Al: Heavy Metal. Pure and simple. More and more people seem to divide and sub-divide genres; and to then reassign genres to old bands "They're not Death Metal; they're more Melodo-Viking death thrash" or "They're not Doom, they're stoner-funeral-fuzz..." We play heavy metal, influenced by all kinds of stuff from the 70s forefathers through to totally lo-fi black metal. along with punk/hc crust stuff and the Beatles.

Do you ever tailor your live set to suit your mood or a particular gig’s other bands?

Al: Yeah, sometimes we'll do mostly fast songs, other times we'll do a doom set with Warren playing some guitar. We've even done 3 guitars when we do Night Of The Frost live. It's weird though that we'll do songs that are pretty much thrash songs and then someone will review it and say how slow we are???

You’ve played with a lot of bands in your time. Which are your best and worst memories?

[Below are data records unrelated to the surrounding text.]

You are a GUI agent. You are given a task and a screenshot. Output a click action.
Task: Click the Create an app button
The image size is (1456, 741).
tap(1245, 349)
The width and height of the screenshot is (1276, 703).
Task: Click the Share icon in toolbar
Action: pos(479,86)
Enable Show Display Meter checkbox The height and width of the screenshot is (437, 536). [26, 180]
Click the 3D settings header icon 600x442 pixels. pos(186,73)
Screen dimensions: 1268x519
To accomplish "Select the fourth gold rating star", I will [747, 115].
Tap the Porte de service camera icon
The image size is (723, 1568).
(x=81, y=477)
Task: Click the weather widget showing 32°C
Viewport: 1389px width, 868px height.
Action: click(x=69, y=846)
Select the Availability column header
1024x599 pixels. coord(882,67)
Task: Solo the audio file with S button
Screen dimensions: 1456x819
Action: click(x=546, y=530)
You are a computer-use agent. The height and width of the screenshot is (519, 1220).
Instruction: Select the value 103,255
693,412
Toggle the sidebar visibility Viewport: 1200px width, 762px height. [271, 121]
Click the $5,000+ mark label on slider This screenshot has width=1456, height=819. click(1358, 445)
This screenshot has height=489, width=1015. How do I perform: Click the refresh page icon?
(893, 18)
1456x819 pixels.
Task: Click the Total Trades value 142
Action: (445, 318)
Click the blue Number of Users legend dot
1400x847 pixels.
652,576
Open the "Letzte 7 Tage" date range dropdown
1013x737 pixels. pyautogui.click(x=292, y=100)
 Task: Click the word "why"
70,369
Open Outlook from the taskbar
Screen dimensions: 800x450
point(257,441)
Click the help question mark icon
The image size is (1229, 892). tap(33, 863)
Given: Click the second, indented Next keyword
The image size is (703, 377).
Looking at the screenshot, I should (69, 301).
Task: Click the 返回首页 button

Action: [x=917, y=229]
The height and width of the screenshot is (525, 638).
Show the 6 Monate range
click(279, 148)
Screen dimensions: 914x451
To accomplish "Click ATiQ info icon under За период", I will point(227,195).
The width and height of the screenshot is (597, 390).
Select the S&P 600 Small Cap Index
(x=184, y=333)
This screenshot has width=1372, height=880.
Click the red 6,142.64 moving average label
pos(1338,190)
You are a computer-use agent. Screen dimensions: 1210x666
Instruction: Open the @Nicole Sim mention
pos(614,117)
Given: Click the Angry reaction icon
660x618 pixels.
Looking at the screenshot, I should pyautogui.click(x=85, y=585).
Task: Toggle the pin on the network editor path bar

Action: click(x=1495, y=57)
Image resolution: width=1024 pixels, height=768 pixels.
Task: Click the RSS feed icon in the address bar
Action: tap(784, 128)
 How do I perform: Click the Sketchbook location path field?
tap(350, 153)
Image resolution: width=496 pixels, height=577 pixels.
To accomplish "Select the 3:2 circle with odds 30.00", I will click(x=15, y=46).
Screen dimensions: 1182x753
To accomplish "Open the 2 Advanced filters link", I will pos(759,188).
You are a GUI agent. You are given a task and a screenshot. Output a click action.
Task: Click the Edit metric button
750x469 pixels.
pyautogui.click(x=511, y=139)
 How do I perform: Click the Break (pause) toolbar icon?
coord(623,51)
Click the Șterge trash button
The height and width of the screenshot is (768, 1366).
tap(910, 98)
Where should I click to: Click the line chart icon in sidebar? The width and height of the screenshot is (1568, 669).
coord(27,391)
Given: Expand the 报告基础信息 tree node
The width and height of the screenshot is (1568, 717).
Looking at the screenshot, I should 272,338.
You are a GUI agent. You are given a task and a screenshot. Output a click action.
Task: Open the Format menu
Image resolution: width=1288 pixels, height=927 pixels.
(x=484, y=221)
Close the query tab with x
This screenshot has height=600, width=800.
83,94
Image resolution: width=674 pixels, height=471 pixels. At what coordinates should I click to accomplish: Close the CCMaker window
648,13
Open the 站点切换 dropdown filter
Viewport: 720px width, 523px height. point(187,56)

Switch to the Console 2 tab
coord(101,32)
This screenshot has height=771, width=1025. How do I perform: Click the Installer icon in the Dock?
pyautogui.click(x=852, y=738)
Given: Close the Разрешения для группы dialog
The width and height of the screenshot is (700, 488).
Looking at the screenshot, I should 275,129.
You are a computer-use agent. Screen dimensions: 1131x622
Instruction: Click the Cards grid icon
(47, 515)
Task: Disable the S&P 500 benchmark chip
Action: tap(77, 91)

Al: Our first gig was with Cathedral and Electric Wizard so that was cool. We've played with too many great bands to single out any one. High On Fire, Gwar, Mastodon, Scissorfight, Grand Magus, Witchcraft, 5 Horse Johnson. It's a great life. And in previous bands I've played with At The Gates and Emperor so I can't complain. The worst gigs were at the end of Evil Knievel when we had a singer who didn't quite match. I'm not going into details but it wasn't good.

Which is the best gig you ever went to see?

Al: Iron Maiden in 86 will always be pretty special for me. Trouble and Candlemass in Stockholm in 03 was just mind-blowing; and I really need to get the DVDs of those shows soon. 16 Horsepower have always been amazing. And I have to say that the Scorpions set supporting Priest was killer.

Do you ever think you were Born Too Late or do you like where you’re at right now?

Al: I'd love to have seen Sabbath in their prime. And Grand Funk, oh and of course Maiden in 80. Metallica with Cliff. You could go on, but then there are also bands around today that are still amazing - Tragedy spring to mind!

Is there anything else you’d like to say to your fans?

Al: Fans?? plural? crikey! Never settle for less than metal.